In the end, it looks as though the modem will talk via a switch only if it has recently talked directly to a router. It is almost as though it is "conditioned" to only be able to deal with one partner MAC address... and only communicates with the same MAC as the first talker.
That makes me wonder if, after the router has been turned off for "an extended period of time". the modem learns to talk to the MAC of the switch (eg if the switch talks VTP, DTP, CDP, LLDP or STP) and refuses to talk to any other piece of equipment (ie the modem).
However, when the modem is directly connected, it learns that the "primary partner MAC" is the router. A short power-cycle isn't enough to dislodge "primary partner" status, so the modem then ignores any frames sent by the switch (VTP, DTP etc) but allows fresh PADIs from the router.
In which case... are there some L2 protocols that you need to turn off?
When my router wont connect I find that if I move it and connect it directly to my modem it will connect again (most of the time) I can then switch the router off and put it back into its original location which is a bit of a pain. I ran a wire shark and I do see the padi request hitting the modem, it just doesn't get a response from the ISP.

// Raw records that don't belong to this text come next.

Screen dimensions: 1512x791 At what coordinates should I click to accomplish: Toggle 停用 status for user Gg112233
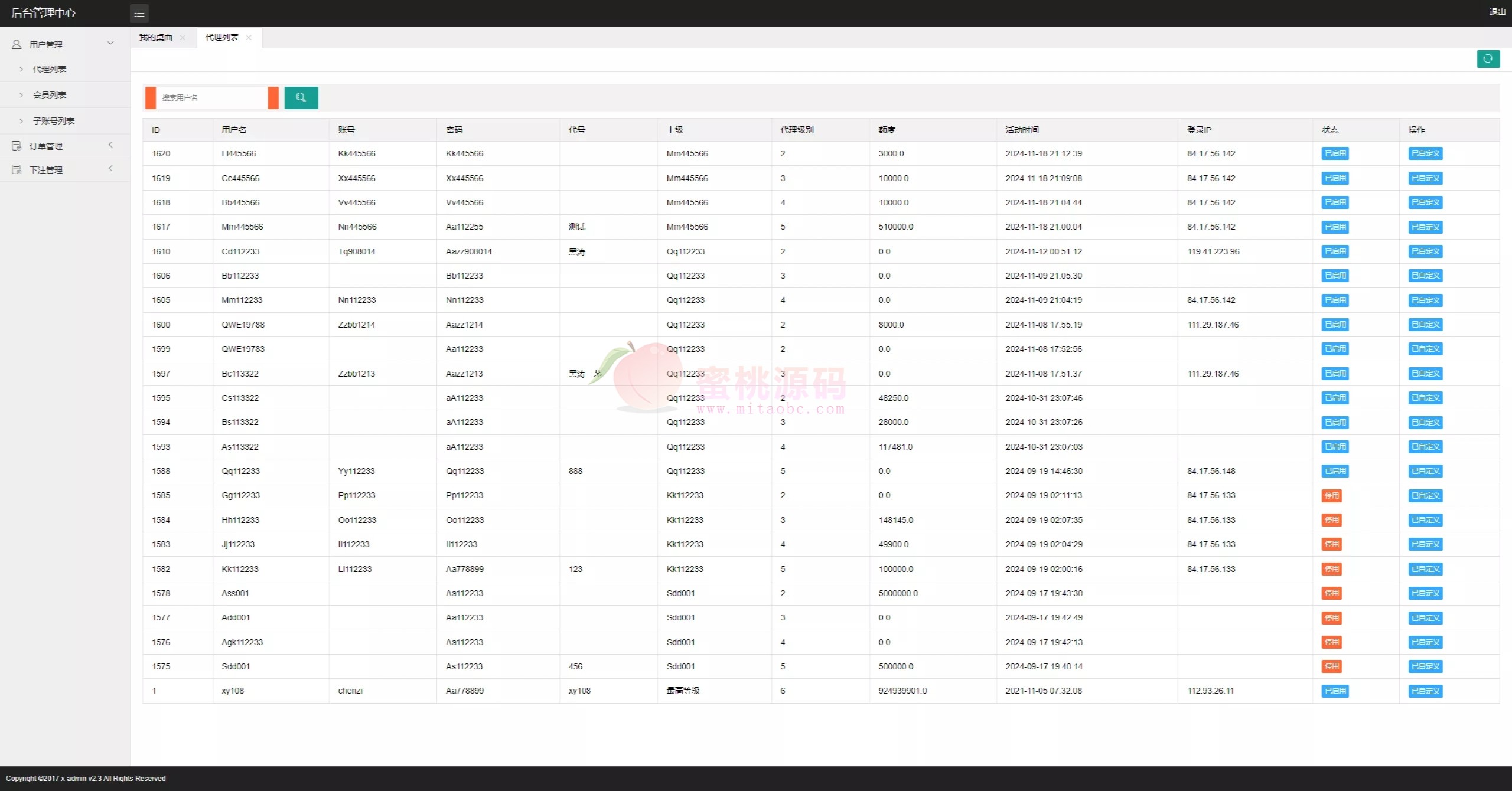coord(1331,496)
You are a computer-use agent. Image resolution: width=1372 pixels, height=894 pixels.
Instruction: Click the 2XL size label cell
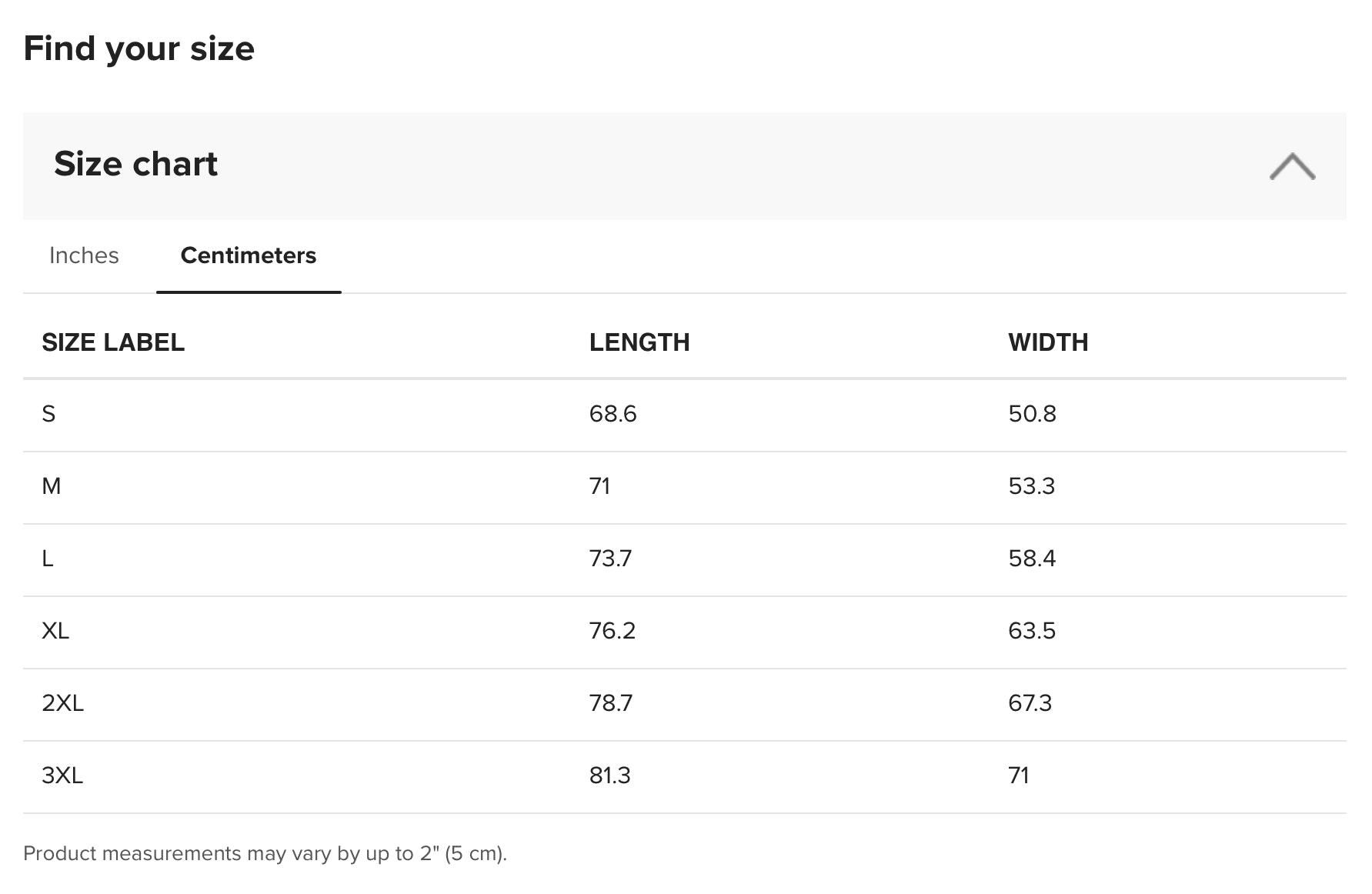click(62, 703)
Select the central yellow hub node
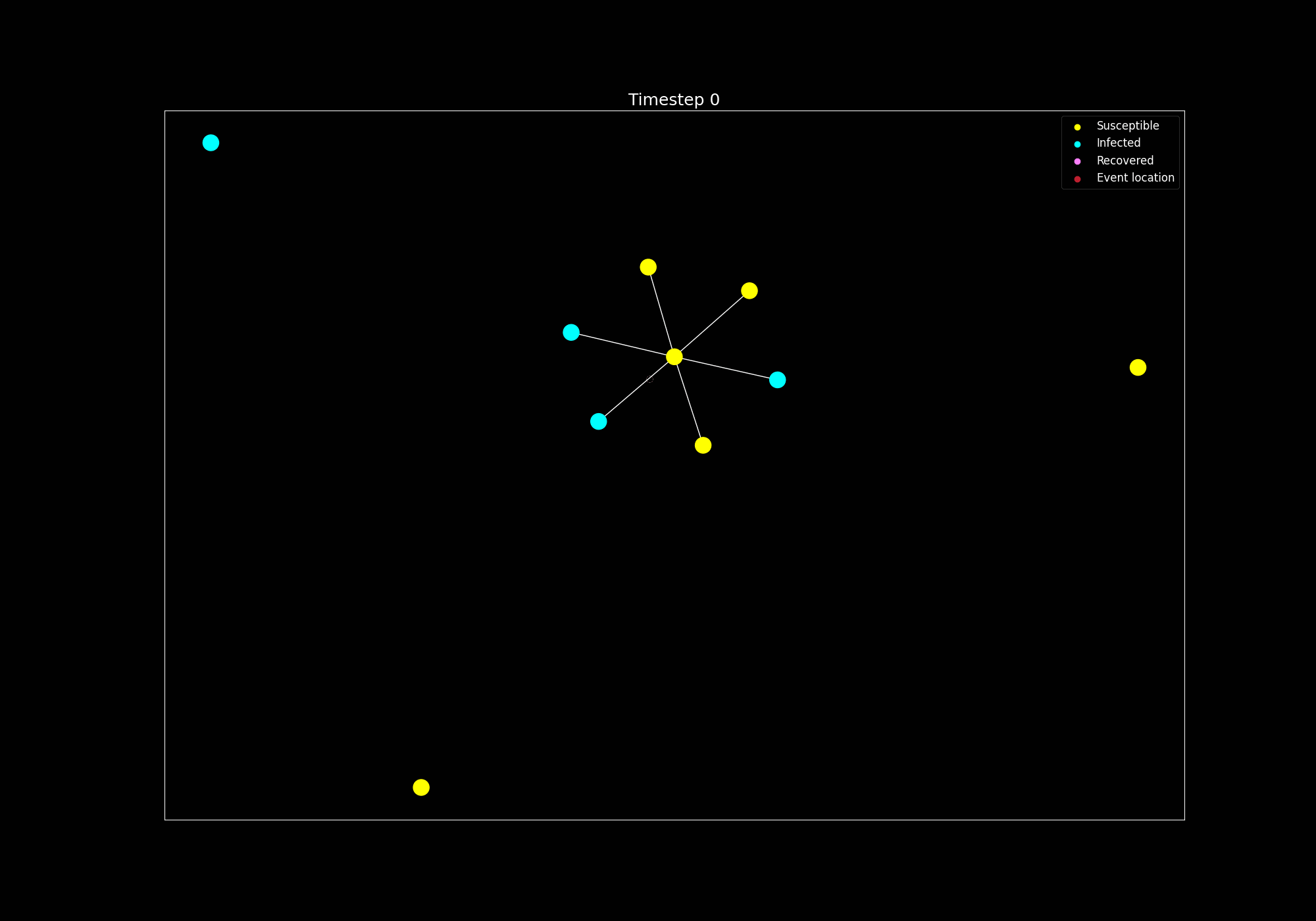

How exactly do you see that the PADI hits the modem?
When testing at one point last night I could not get the router to re-connect even when directly connected but for some reason trying a different modem cleared it and it connected, I then reverted immediately to my original setup and all was ok.
Makes me wonder just what kind of MAC caching is going on.
I had that working without using a vlan, just plugging in the modem and router into my LAN at different switches.
Dray has a point here. How do the router & modem behave if there is no VLAN, and they are connected into a single plain switch? Or network of switches?